The People + AI Research Initiative (PAIR), launched on 10th July 2017 by Google Brain Team, brings together researchers across Google to study and redesign the ways people interact with AI systems.
The article “Human-Centered Machine Learning” by Jess Holbrook¹, addresses how ML is causing UX designers to rethink, restructure, displace, and consider new possibilities for every product or service they build.
Both texts made me think about the image search and comparison engine I’m proposing through an user-centered point of view. I can take the following user needs identified by Martin Wattenberg and Fernanda Viégas and try to apply them to the product I’m planning to implement and evaluate:
- Engineers and researchers: AI is built by people. How might we make it easier for engineers to build and understand machine learning systems? What educational materials and practical tools do they need?

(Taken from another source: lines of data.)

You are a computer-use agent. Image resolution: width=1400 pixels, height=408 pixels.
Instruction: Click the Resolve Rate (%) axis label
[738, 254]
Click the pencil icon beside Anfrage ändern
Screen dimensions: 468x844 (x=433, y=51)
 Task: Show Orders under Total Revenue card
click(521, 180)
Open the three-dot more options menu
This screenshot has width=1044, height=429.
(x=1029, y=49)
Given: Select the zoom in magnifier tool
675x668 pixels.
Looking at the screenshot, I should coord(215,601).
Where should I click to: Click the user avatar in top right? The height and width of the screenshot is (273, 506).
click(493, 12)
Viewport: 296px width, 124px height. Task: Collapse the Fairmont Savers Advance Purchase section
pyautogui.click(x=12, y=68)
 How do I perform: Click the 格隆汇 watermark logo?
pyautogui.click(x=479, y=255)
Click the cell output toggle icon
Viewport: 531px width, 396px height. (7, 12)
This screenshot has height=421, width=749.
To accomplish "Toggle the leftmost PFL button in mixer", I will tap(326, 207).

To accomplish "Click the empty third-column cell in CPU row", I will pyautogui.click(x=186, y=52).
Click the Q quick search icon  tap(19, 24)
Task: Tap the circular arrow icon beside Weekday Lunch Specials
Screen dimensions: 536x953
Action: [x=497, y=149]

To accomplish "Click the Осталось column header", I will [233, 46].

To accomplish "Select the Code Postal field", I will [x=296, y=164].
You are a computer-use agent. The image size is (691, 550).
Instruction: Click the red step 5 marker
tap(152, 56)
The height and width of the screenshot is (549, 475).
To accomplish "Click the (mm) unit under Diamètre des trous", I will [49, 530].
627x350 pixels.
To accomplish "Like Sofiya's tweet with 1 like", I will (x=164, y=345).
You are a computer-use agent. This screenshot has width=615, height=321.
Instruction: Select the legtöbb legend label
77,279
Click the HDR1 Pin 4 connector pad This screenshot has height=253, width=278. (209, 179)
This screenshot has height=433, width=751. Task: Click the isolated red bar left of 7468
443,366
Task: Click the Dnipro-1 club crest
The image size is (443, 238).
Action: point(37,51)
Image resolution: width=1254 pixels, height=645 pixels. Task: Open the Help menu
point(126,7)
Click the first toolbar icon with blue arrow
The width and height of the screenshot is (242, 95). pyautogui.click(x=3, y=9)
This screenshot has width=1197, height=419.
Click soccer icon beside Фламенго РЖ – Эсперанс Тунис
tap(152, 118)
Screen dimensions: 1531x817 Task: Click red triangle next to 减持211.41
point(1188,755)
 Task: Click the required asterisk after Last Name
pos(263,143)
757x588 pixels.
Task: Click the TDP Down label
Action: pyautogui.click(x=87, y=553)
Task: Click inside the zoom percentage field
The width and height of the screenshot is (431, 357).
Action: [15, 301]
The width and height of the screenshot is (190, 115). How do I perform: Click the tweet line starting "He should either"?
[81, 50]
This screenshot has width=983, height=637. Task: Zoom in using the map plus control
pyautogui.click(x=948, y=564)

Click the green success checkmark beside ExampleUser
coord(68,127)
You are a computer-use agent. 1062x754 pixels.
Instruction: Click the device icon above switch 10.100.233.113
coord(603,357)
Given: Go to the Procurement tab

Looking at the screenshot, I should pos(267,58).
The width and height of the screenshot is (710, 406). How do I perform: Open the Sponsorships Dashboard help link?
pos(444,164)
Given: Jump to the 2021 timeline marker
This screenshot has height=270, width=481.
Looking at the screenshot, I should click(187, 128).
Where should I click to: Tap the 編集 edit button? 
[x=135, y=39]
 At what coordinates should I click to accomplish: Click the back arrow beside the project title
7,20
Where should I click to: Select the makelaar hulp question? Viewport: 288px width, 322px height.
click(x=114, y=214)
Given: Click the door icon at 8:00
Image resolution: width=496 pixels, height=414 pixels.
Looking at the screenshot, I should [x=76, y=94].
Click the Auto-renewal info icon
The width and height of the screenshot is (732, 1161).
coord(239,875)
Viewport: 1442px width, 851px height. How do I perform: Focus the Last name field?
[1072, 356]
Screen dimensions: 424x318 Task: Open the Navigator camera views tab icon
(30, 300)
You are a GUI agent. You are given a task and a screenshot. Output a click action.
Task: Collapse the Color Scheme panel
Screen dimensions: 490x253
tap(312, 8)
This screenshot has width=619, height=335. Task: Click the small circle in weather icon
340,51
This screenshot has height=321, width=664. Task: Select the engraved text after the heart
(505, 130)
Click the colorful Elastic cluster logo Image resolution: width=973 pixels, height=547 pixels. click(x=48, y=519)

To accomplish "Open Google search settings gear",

- Domain experts: How can AI aid and augment professionals in their work? How might we support doctors, technicians, designers, farmers, and musicians as they increasingly use AI?
- Everyday users: How might we ensure machine learning is inclusive, so everyone can benefit from breakthroughs in AI? Can design thinking open up entirely new AI applications? Can we democratize the technology behind AI?
In my opinion, my research expects to attend the needs of “domain experts” (eg. designers and other professionals interested on visual discovery) and everyday users. But how to design this image search and comparison engine through a ML-driven approach or what Jess Holbrook calls “Human-Centered Machine Learning”? In his text, there are 7 steps to stay focused on the user when designing with ML. However, I want to highlight a distinction between what I see to be a full ML-driven product (in the way of what Google creates) and what I understand to be a product that shows a ML approach in its conception but not in its entirety (that is, the engine proposed in my research).
A full ML-driven product results in an interface that dynamically responds to the user input. That is, the pre-trained model performs tasks during user interaction and the interface presents the desired output for the user input. Or even more: the model can be retrained from the user’s data during interaction and the interface will dynamically show the results.
On the other hand, in my research, the ML approach will be only used during the image classification phase, which does not include the final user. After we collect all images from Twitter (or Instagram) these data will be categorized by Google Vision API, which is driven by ML algorithms. The results of Google’s classification will be then selected and used to organize the images on a multimedia interface. Finally, the user will be able to search for image trough text queries or by selecting filters based on ML image classification. However, during user interaction, there are no ML tasks being performed.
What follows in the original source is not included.